Activity list -
1 – Retype the part of the DNMT1 abstract that opens with the words containing "The Journal of" and closes with "and histone deacetylation.", matching the original exactly.
2 – According to the DNMT1 abstract, in which two human cell lines did the authors knock down DNMT1 with antisense?

Document segment -
·····
The Journal of biological chemistry

DNA methyltransferase 1 knock down induces gene expression by a mechanism independent of DNA methylation and histone deacetylation.

PMID 15087453


DNA methyltransferase 1 (DNMT1) catalyzes the post-replication methylation of DNA and is responsible for maintaining the DNA methylation pattern during cell division. A long list of data supports a role for DNMT1 in cellular transformation and inhibitors of DNMT1 were shown to have antitumorigenic effects. It was long believed that DNMT1 promoted tumorigenesis by maintaining the hypermethylated and silenced state of tumor suppressor genes. We have previously shown that DNMT1 knock down by either antisense oligonucleotides directed at DNMT1 or expressed antisense activates a number of genes involved in stress response and cell cycle arrest by a DNA methylation-independent mechanism. In this report we demonstrate that antisense knock down of DNMT1 in human lung carcinoma A549 and embryonal kidney HEK293 cells induces gene expression by a mechanism that does not involve either of the known epigenomic mechanisms, DNA methylation, histone acetylation, or histone methylation. The mechanism of activation of the cell cycle inhibitor p21 and apoptosis inducer BIK by DNMT1 inhibition is independent of the mechanism of activation of the same genes by histone deacetylase inhibition. We determine whether DNMT1 knock down activates one of the nodal transcription activation pathways in the cell and demonstrate that DNMT1 activates Sp1 response elements. This activation of Sp1 response does not involve an increase in either Sp1 or Sp3 protein levels in the cell or the occupancy of the Sp1 elements with these proteins. The methylation-independent regulation of Sp1 elements by DNMT1 unravels a novel function for DNMT1 in gene regulation. DNA methylation was believed to be a mechanism for suppression of CG-rich Sp1-bearing promoters. Our data suggest a fundamentally different and surprising role for DNMT1 regulation of CG-rich genes by a mechanism independent of DNA methylation and histone acetylation. The implications of our data on the biological roles of DNMT1 and the therapeutic potential of DNMT1 inhibitors as anticancer agents are discussed.
·····
Data drawn from a dataset:
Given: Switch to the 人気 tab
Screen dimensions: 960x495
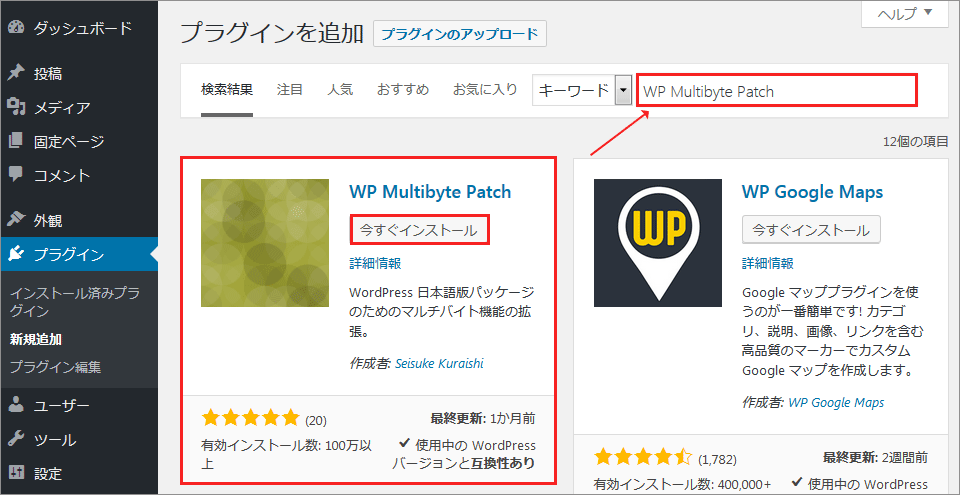Looking at the screenshot, I should tap(340, 89).
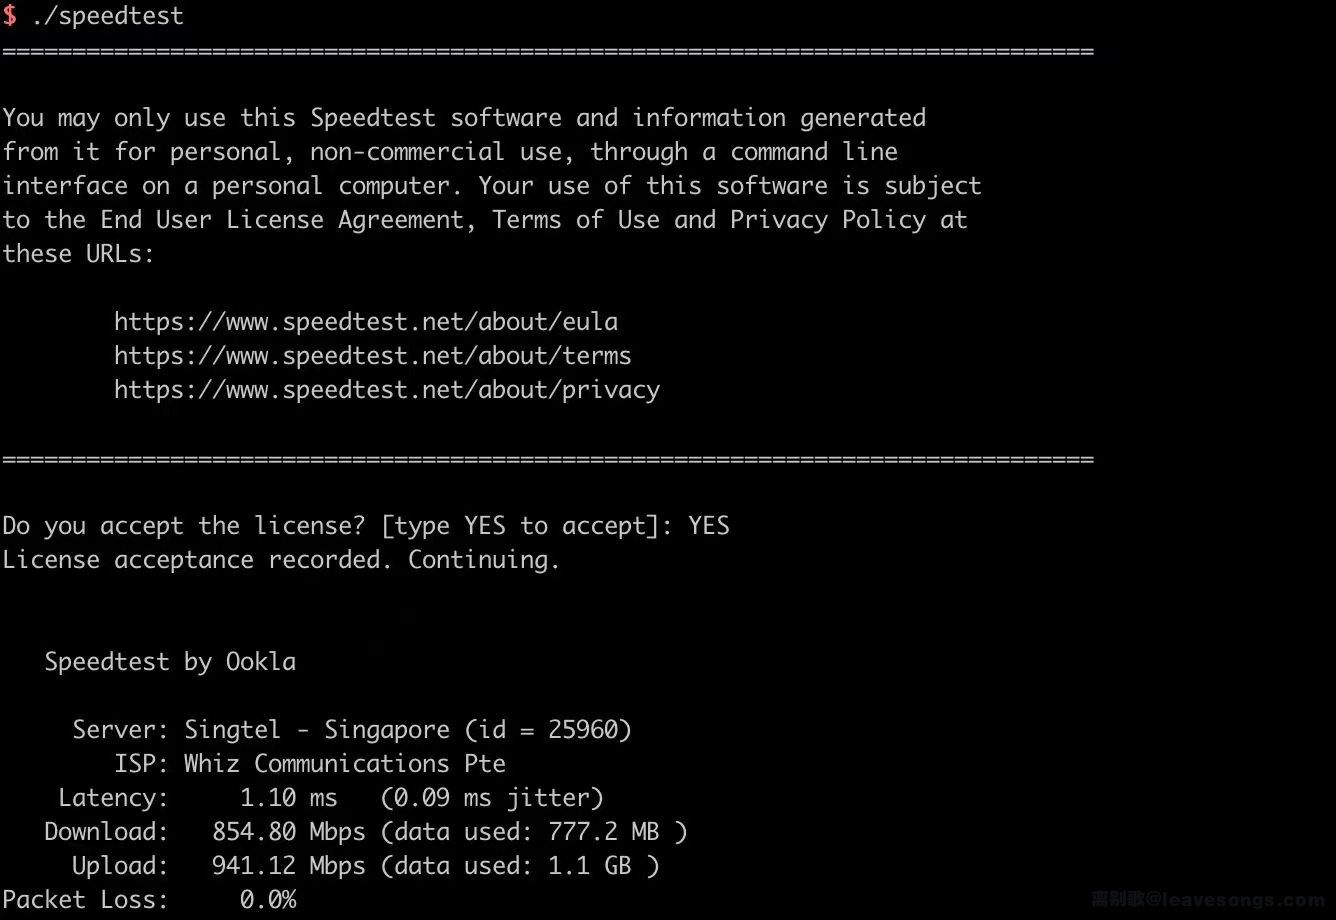Viewport: 1336px width, 920px height.
Task: Click the 1.1 GB data used value
Action: pos(589,866)
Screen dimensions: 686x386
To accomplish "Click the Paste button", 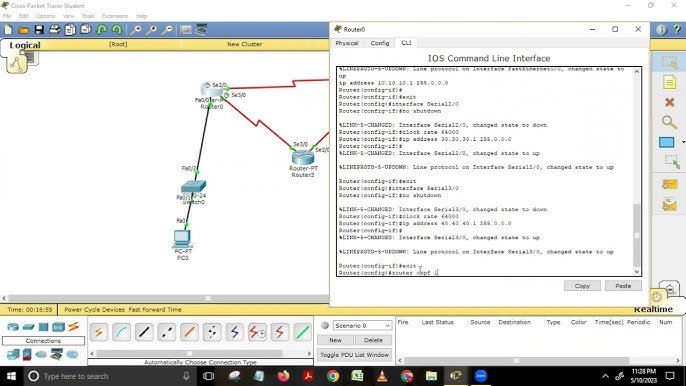I will (623, 286).
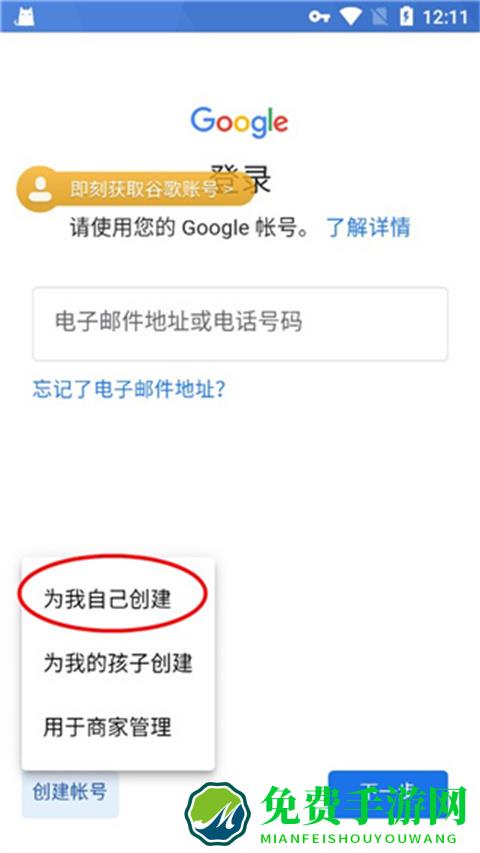Toggle the 创建帐号 dropdown button

coord(70,792)
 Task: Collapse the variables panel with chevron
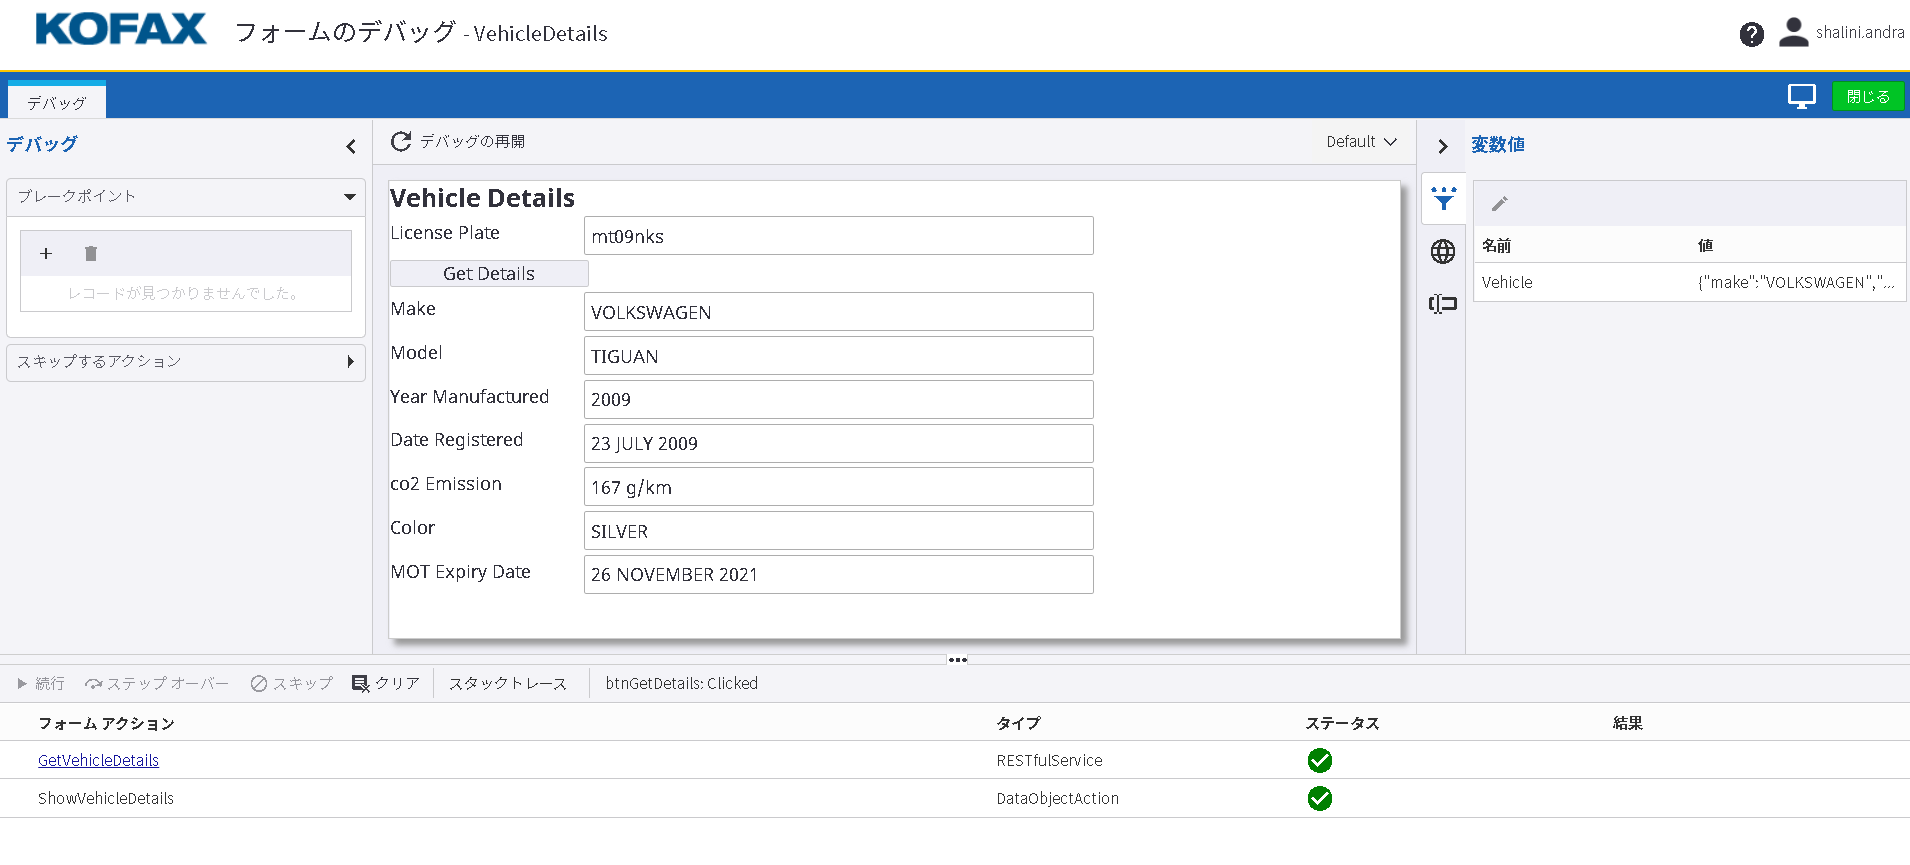(x=1442, y=147)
·····
Results of the exercise -
1 –
The Journal of biological chemistry

DNA methyltransferase 1 knock down induces gene expression by a mechanism independent of DNA methylation and histone deacetylation.

2 – Human lung carcinoma A549 cells and embryonal kidney HEK293 cells.